:: Reading passage ::
· · · · ·

Postby tsukinodeynatsu » 06 Apr 2012, 21:03

You know, the cooking's not a bad idea. You can hook up with some of the local temple associations (Tiandijiao does a lot of classes) or the Aiguo group to publicise.

If I were you, I would probably be looking at:

- Material/Curriculum development as a mainstay (once you get it started, cut your teaching hours so you can keep up)
- Online tutoring (ESL or English)
- Spanish - English translation (don't go the other way if it's written - www.onehourtranslation.com pays low, but it's good for some pocket money)
- Holding one or two group cooking classes a week. You're not going to get people to pay more than $200 or $300nt/hour for a group class, so try to get at least 5 people in a class. Then you make at least $1,000 per hour. If you set it up so you have one vocab prep class and one cooking class a week, that's at least $2,000 a week right there. More if you can run more than one class.

· · · · ·

:: Recorded data ::
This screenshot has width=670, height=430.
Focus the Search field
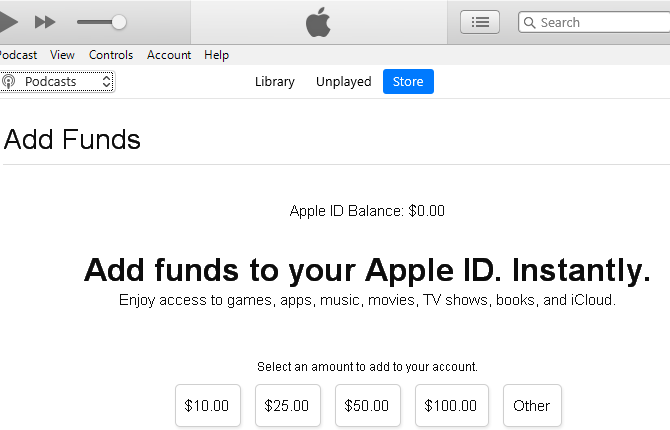[x=594, y=22]
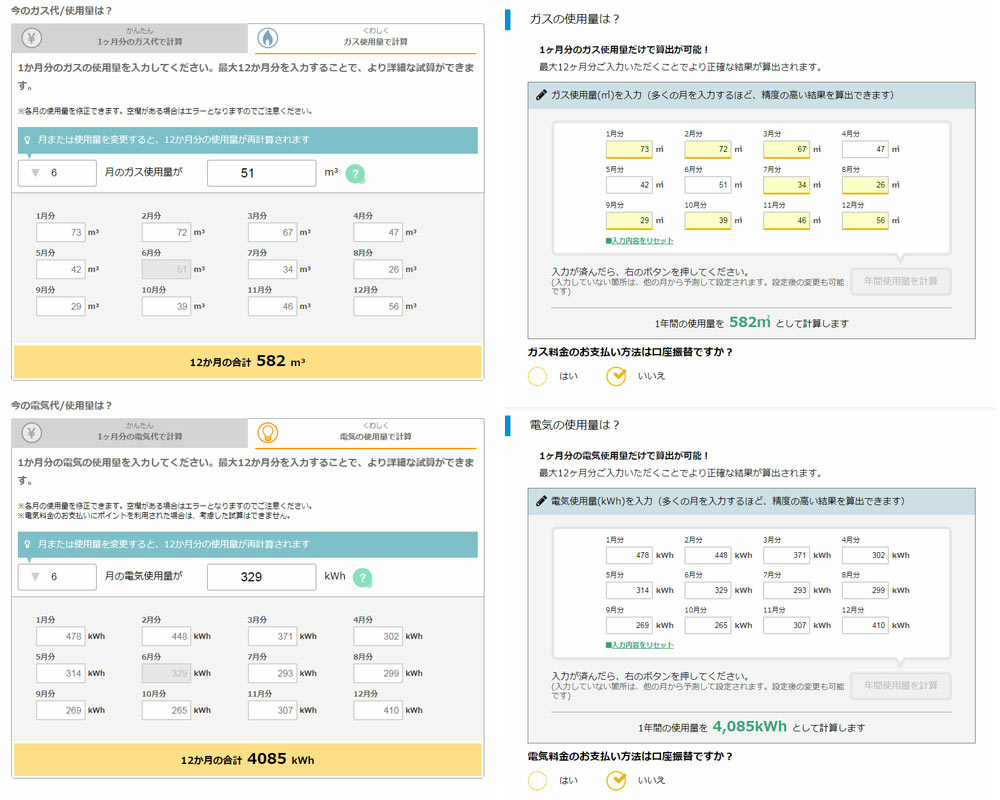Screen dimensions: 1000x800
Task: Click the yen icon on gas bill tab
Action: tap(32, 37)
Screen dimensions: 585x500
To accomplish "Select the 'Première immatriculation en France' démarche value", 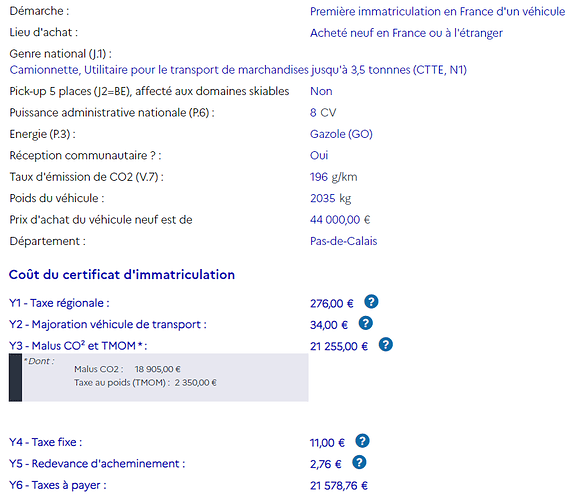I will (x=437, y=12).
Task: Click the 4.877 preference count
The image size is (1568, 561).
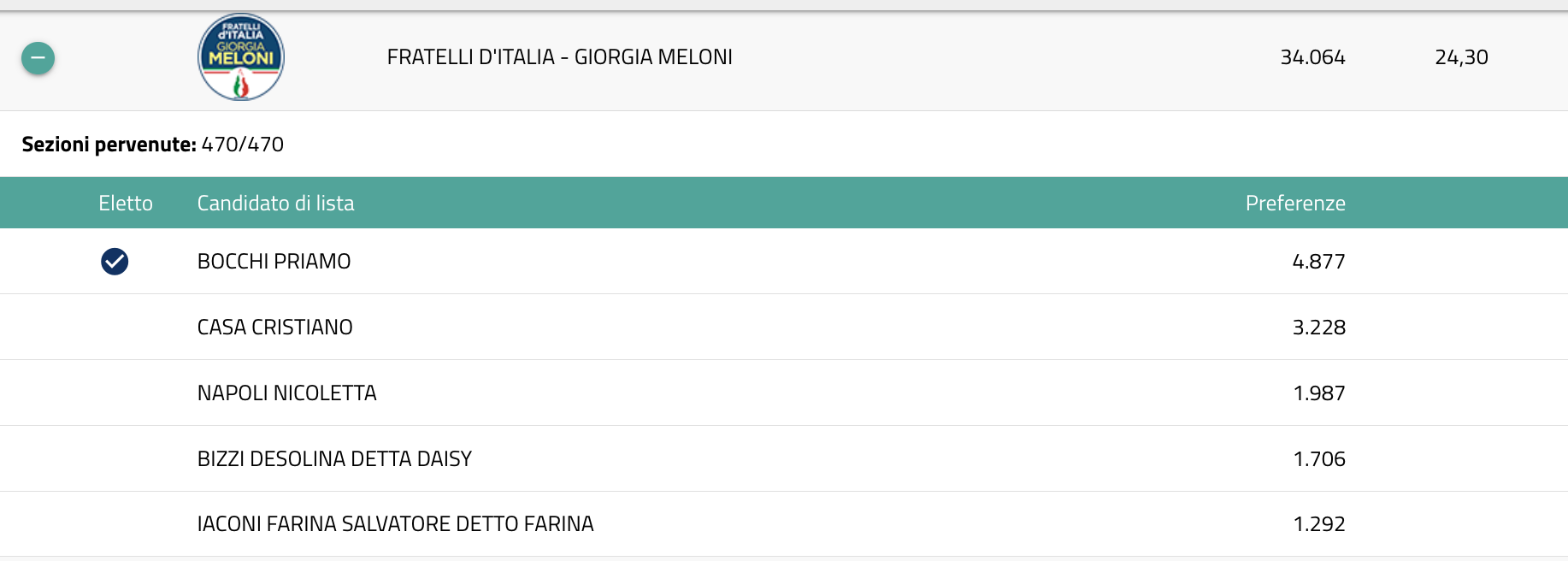Action: [1318, 262]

· · · · ·

:: What the task requires ::
Switch "tutoring" to "lessons" and write out the forum post between "If I were you, I" and "(ESL or English)", inclusive.

:: Response to this task ::
If I were you, I would probably be looking at:

- Material/Curriculum development as a mainstay (once you get it started, cut your teaching hours so you can keep up)
- Online lessons (ESL or English)